* _Что нужно сделать_:
A – С каким писателем Кристофер Сойер-Луцано сравнивает Боулза во фрагменте о Боулзе?
B – Пожалуйста, выпишите из фрагмента о Боулзе отрывок от слов «Искусствовед Виктор Тупикин» до слов «Боулз скорее фотограф.» включительно.

* _Предоставленный фрагмент_:
....

Шукри вторит Бернардо Бертоллучи: «Пол был великим путешественником. Очень важной чертой его книг, например, романа “Под покровом небес” является именно постоянная потребность передвижения, жажда путешествовать, путешествовать. Тут два мотива – с одной стороны, чтобы как можно дальше уйти от того, что ты не любишь в себе самом. С другой стороны – это страсть отправиться в путь, чтобы открыть нечто, новые земли».

Искусствовед Виктор Тупикин выдвинул однажды любопытную гипотезу психоаналитического толка: страсть к путешествиям – это попытка убежать от смерти. Смерть приходит в дом и не застает хозяина: он уехал и его местонахождение неизвестно.
Боулза называют мрачным писателем, смакующим описание насилия. Часто упоминают рассказ “Нежная добыча”, сцены кастрации и изнасилования героя – арабского мальчика, шокируют чувствительных читателей. Биограф Боулза Кристофер Сойер-Луцано писал, что этот рассказ, как и прозу Боулза вообще, отличает несоответствие брутальной фабулы отстраненной, даже лирической повествовательной манере. Сойер-Луцано сравнивает Боулза и Селина – их роднит неприязненное отношение к человечеству, ироничный и дистанцированный взгляд. Но если Селина можно назвать романтиком, Боулз скорее фотограф.
Мотивы поступков героев Боулза не ясны и для них самих, и для читателя. Боулза справедливо называют единственным американским экзистенциалистом.

....

* _Набор данных_:
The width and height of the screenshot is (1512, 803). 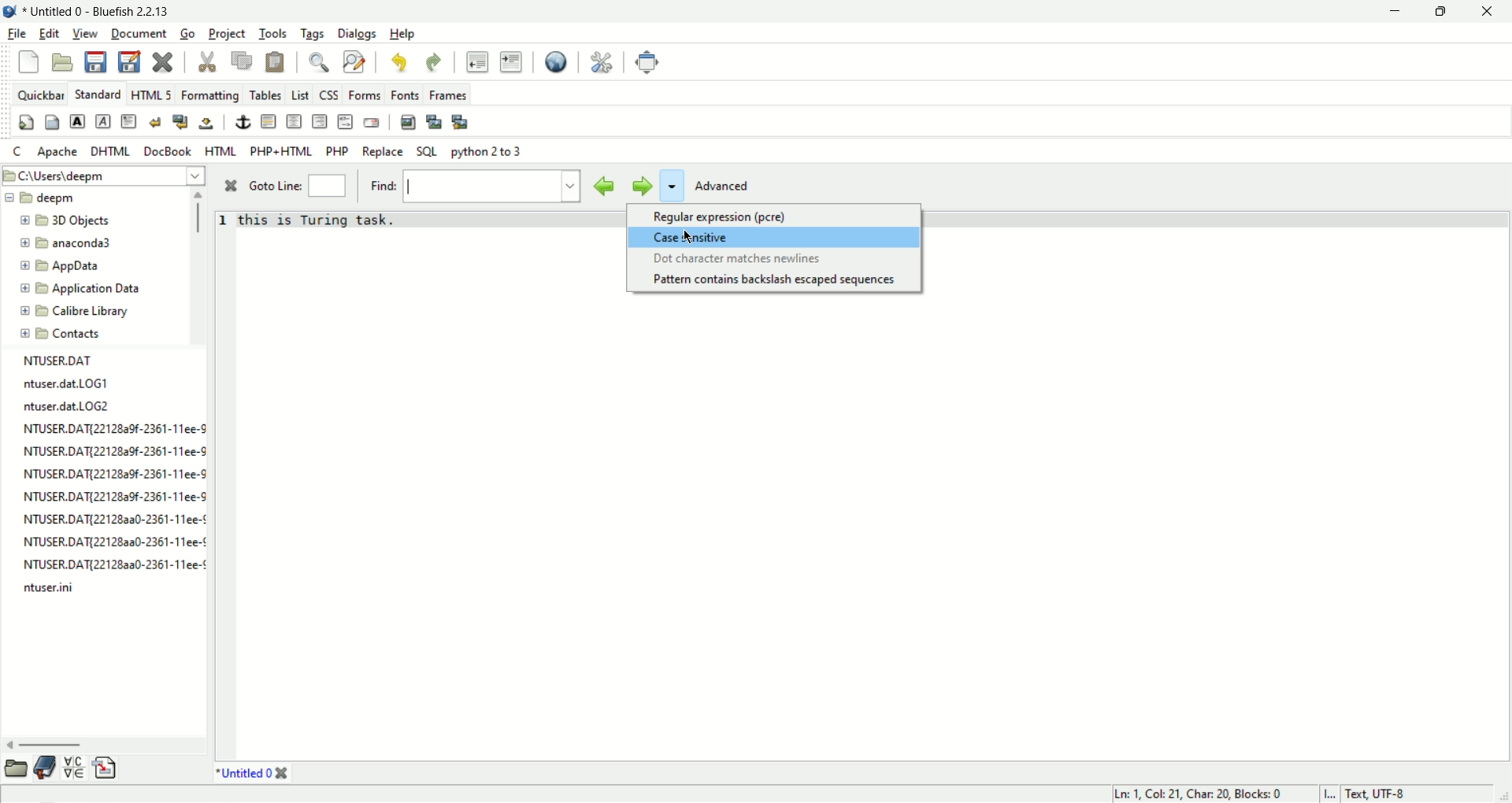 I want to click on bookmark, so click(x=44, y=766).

....

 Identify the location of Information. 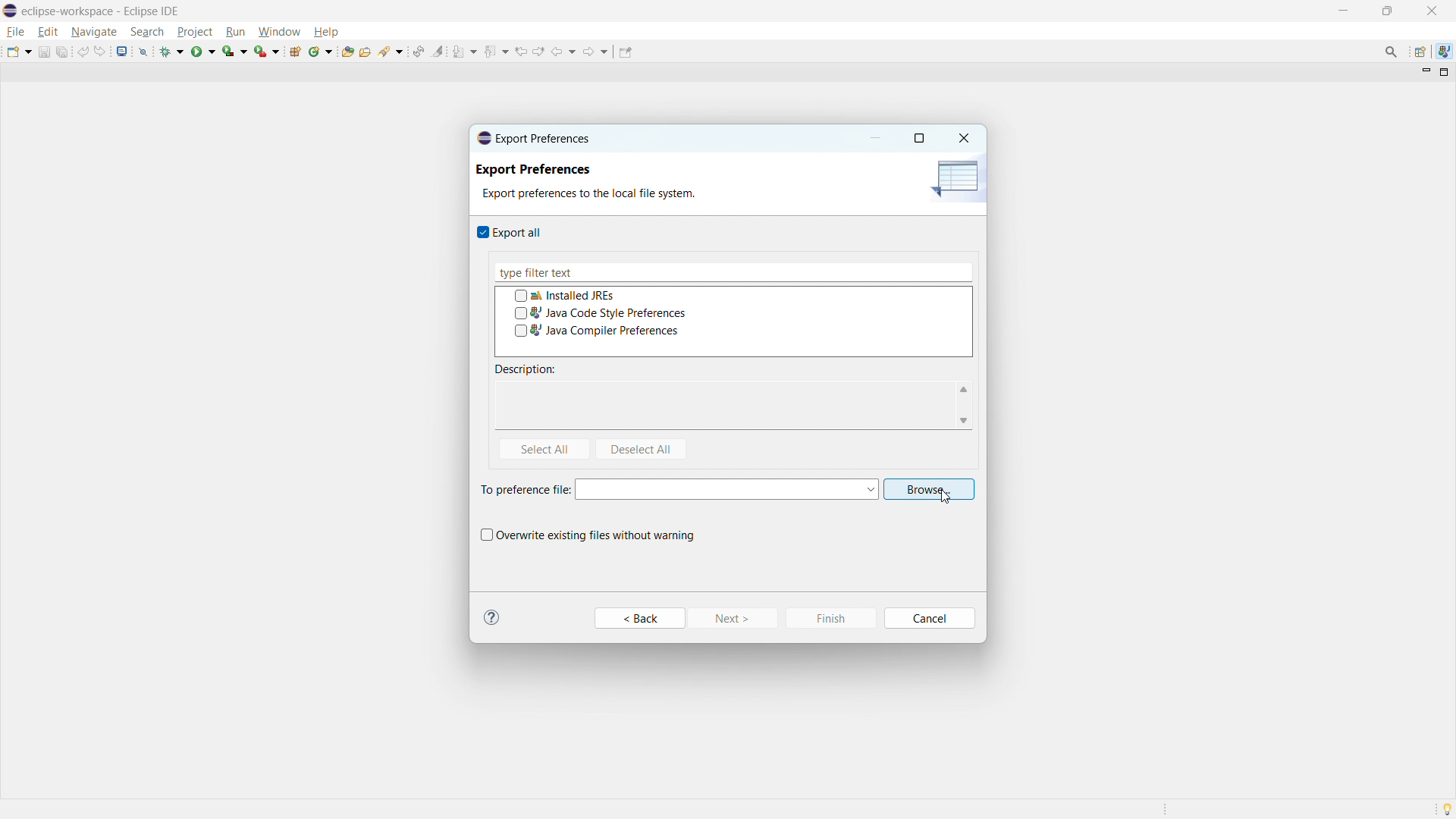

....

* _Ответы_:
A – С Селином.

B –
Искусствовед Виктор Тупикин выдвинул однажды любопытную гипотезу психоаналитического толка: страсть к путешествиям – это попытка убежать от смерти. Смерть приходит в дом и не застает хозяина: он уехал и его местонахождение неизвестно.
Боулза называют мрачным писателем, смакующим описание насилия. Часто упоминают рассказ “Нежная добыча”, сцены кастрации и изнасилования героя – арабского мальчика, шокируют чувствительных читателей. Биограф Боулза Кристофер Сойер-Луцано писал, что этот рассказ, как и прозу Боулза вообще, отличает несоответствие брутальной фабулы отстраненной, даже лирической повествовательной манере. Сойер-Луцано сравнивает Боулза и Селина – их роднит неприязненное отношение к человечеству, ироничный и дистанцированный взгляд. Но если Селина можно назвать романтиком, Боулз скорее фотограф.